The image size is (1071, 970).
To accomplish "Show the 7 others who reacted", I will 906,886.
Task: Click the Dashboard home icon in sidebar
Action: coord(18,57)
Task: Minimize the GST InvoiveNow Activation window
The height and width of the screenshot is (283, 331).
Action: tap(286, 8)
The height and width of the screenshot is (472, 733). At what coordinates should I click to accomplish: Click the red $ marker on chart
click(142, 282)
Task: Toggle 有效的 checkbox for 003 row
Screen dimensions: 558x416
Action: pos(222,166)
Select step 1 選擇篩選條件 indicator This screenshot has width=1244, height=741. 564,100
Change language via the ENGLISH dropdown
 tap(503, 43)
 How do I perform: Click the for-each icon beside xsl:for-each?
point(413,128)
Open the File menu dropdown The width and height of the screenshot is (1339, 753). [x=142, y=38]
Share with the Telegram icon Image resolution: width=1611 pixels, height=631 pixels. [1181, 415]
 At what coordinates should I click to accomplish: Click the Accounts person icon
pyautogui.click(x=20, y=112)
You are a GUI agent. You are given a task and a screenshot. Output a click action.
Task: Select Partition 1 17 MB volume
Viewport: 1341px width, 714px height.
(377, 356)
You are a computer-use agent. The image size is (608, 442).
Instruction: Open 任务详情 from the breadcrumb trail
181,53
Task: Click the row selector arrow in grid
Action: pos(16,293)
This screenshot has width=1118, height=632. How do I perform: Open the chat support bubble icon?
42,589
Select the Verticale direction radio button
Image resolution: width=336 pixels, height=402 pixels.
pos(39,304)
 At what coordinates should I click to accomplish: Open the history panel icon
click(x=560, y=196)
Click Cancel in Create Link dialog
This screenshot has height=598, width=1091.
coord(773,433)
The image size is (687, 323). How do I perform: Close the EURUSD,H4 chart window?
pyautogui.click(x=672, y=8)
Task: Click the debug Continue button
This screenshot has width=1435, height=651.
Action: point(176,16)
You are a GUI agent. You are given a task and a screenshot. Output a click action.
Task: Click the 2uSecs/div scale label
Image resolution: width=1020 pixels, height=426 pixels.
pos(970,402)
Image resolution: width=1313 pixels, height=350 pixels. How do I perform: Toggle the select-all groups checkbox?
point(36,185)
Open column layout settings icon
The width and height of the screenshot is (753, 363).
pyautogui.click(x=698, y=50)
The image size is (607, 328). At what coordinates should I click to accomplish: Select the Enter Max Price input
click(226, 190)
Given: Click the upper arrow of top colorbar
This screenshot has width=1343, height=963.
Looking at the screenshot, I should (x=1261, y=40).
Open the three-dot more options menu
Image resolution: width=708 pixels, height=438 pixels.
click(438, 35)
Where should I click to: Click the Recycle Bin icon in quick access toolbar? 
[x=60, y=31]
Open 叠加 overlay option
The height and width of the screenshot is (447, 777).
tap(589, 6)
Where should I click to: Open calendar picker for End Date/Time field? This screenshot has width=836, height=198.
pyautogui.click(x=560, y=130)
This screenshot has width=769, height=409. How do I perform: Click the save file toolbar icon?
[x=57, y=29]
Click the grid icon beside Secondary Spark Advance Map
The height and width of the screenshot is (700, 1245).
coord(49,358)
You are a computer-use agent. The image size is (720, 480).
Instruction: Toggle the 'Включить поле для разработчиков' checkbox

### Set task:
Copy out all of the material above, replacing "How do I perform" with "How would I carry out" wherever it appears and keeping everything else the same.

### The result:
The image size is (1071, 970).
To accomplish "Show the 7 others who reacted", I will 906,886.
Task: Click the Dashboard home icon in sidebar
Action: coord(18,57)
Task: Minimize the GST InvoiveNow Activation window
The height and width of the screenshot is (283, 331).
Action: tap(286, 8)
The height and width of the screenshot is (472, 733). At what coordinates should I click to accomplish: Click the red $ marker on chart
click(142, 282)
Task: Toggle 有效的 checkbox for 003 row
Screen dimensions: 558x416
Action: pos(222,166)
Select step 1 選擇篩選條件 indicator This screenshot has width=1244, height=741. 564,100
Change language via the ENGLISH dropdown
 tap(503, 43)
 How would I carry out: Click the for-each icon beside xsl:for-each?
point(413,128)
Open the File menu dropdown The width and height of the screenshot is (1339, 753). [x=142, y=38]
Share with the Telegram icon Image resolution: width=1611 pixels, height=631 pixels. [1181, 415]
 At what coordinates should I click to accomplish: Click the Accounts person icon
pyautogui.click(x=20, y=112)
You are a GUI agent. You are given a task and a screenshot. Output a click action.
Task: Select Partition 1 17 MB volume
Viewport: 1341px width, 714px height.
(377, 356)
You are a computer-use agent. The image size is (608, 442).
Instruction: Open 任务详情 from the breadcrumb trail
181,53
Task: Click the row selector arrow in grid
Action: pos(16,293)
This screenshot has width=1118, height=632. How would I carry out: Open the chat support bubble icon?
42,589
Select the Verticale direction radio button
Image resolution: width=336 pixels, height=402 pixels.
pos(39,304)
 At what coordinates should I click to accomplish: Open the history panel icon
click(x=560, y=196)
Click Cancel in Create Link dialog
This screenshot has height=598, width=1091.
coord(773,433)
The image size is (687, 323). How would I carry out: Close the EURUSD,H4 chart window?
pyautogui.click(x=672, y=8)
Task: Click the debug Continue button
This screenshot has width=1435, height=651.
Action: point(176,16)
You are a GUI agent. You are given a task and a screenshot. Output a click action.
Task: Click the 2uSecs/div scale label
Image resolution: width=1020 pixels, height=426 pixels.
pos(970,402)
Image resolution: width=1313 pixels, height=350 pixels. How would I carry out: Toggle the select-all groups checkbox?
point(36,185)
Open column layout settings icon
The width and height of the screenshot is (753, 363).
pyautogui.click(x=698, y=50)
The image size is (607, 328). At what coordinates should I click to accomplish: Select the Enter Max Price input
click(226, 190)
Given: Click the upper arrow of top colorbar
This screenshot has width=1343, height=963.
Looking at the screenshot, I should (x=1261, y=40).
Open the three-dot more options menu
Image resolution: width=708 pixels, height=438 pixels.
click(438, 35)
Where should I click to: Click the Recycle Bin icon in quick access toolbar? 
[x=60, y=31]
Open 叠加 overlay option
The height and width of the screenshot is (447, 777).
tap(589, 6)
Where should I click to: Open calendar picker for End Date/Time field? This screenshot has width=836, height=198.
pyautogui.click(x=560, y=130)
This screenshot has width=769, height=409. How would I carry out: Click the save file toolbar icon?
[x=57, y=29]
Click the grid icon beside Secondary Spark Advance Map
The height and width of the screenshot is (700, 1245).
coord(49,358)
You are a computer-use agent. The image size is (720, 480).
Instruction: Toggle the 'Включить поле для разработчиков' checkbox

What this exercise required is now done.